To appreciate the effects of the wet-sheet pack, one must have seen it used for inflammatory fever, when it acts like a charm, frequently removing all the feverish symptoms, and their cause, in a few hours.
45. TECHNICALITIES OF THE PACK AND BATH.
Let me give you its technicalities, and the rationale of its action:
A linen sheet, (linen is a better conductor than cotton,) large enough to wrap the whole person of the patient in it (not too large, however; if there is no sheet of proper size, it should be doubled at the upper end) is dipped in water of a temperature answering to the degree of heat and fever, say between fifty and seventy degrees Fahrenheit, and more or less tightly wrung out. The higher the temperature of the body, and the quicker and fuller the pulse, the lower the temperature of the water, and the wetter the sheet. This wet sheet is spread upon a blanket previously placed on the mattress of the bed on which the packing is to take place. The patient, wholly undressed, is laid upon it, stretched out in all his length, and his arms close to his thighs, and quickly wrapped up in the sheet, head and all, with the exception of the face; the blanket is thrown over the sheet, first on the packer's side, folded down about the head and shoulders, so as to make it stick tight to all parts of the body, especially the neck and feet, tucked under the shoulders, side of the trunk, leg and foot; then the opposite side of the blanket is folded and tucked under in the same manner, till the blanket and sheet cover the whole body _smoothly_ and _tightly_. Then comes a feather-bed, or a comforter doubled up, and packed on and around the patient, so that no heat can escape, or air enter in any part of the pack, if the head be very hot, it may be left out of the pack, or the sheet may be doubled around it, or a cold wet compress, not too much wrung out, be placed on the forehead, and as far back on the top of the head as practicable, which compress must be changed from time to time, to keep it cool. Thus the patient remains.

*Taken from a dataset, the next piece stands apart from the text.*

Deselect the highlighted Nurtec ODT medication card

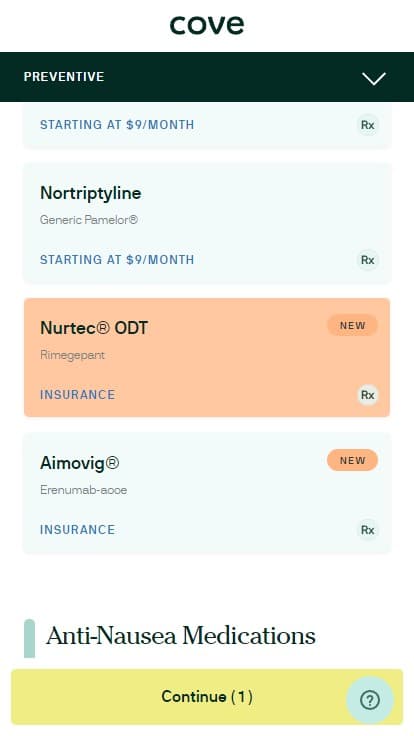[x=207, y=357]
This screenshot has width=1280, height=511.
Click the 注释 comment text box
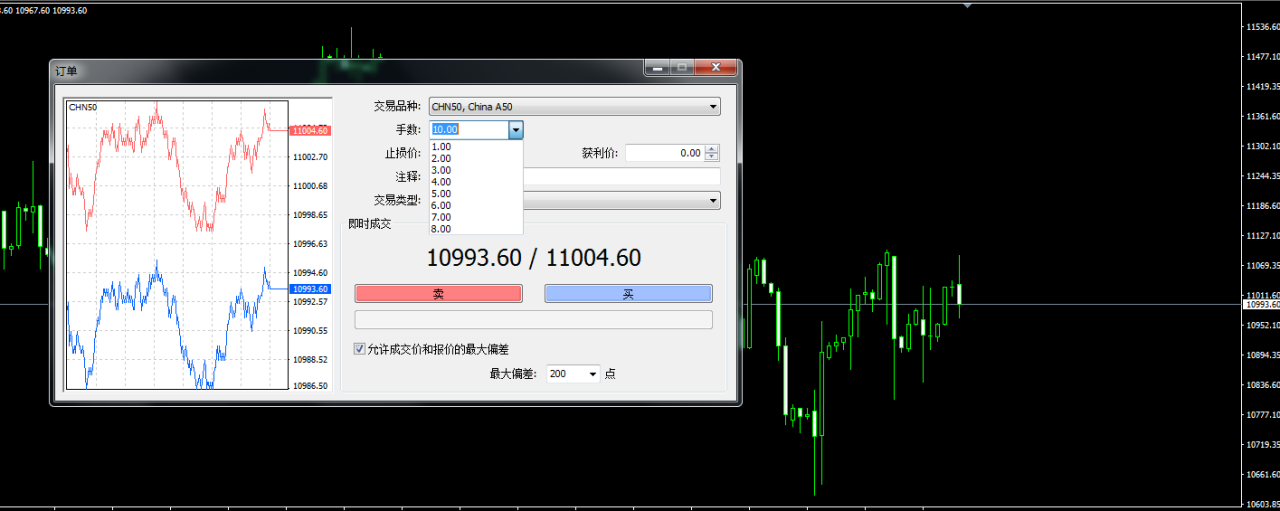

46. The first impression of the cold wet sheet is disagreeable; but no sooner does the blanket cover the sheet, than the chill pa.s.ses away, and usually before the packing is completed, the patient begins to feel more comfortable, and very soon the symptoms of the fever diminish. The pulse becomes softer, slower, the breathing easier, the head cooler, the general irritation is allayed, and frequently the patient shows some inclination to sleep. When the fever and heat are very high, the sheet must be changed on growing hot, as then it would cause the symptoms to increase again, instead of continuing to relieve them. The best way to effect this changing of the sheet is to prepare another blanket and sheet on another bed, to unpack the patient and carry him to the new pack, where the process described above is repeated. Sometimes it is necessary to change again; but seldom more than three sheets are required to produce a perspiration, and relieve the patient for several hours, or--according to the case--permanently. The changing of the sheet may become necessary in fifteen, twenty, twenty-five, thirty or forty minutes, according to the degree of fever and heat. In every new sheet the patient can stay longer; in the last sheet he becomes more quiet than before, usually falls asleep, and awakes in a profuse perspiration, which carries off the alarming symptoms.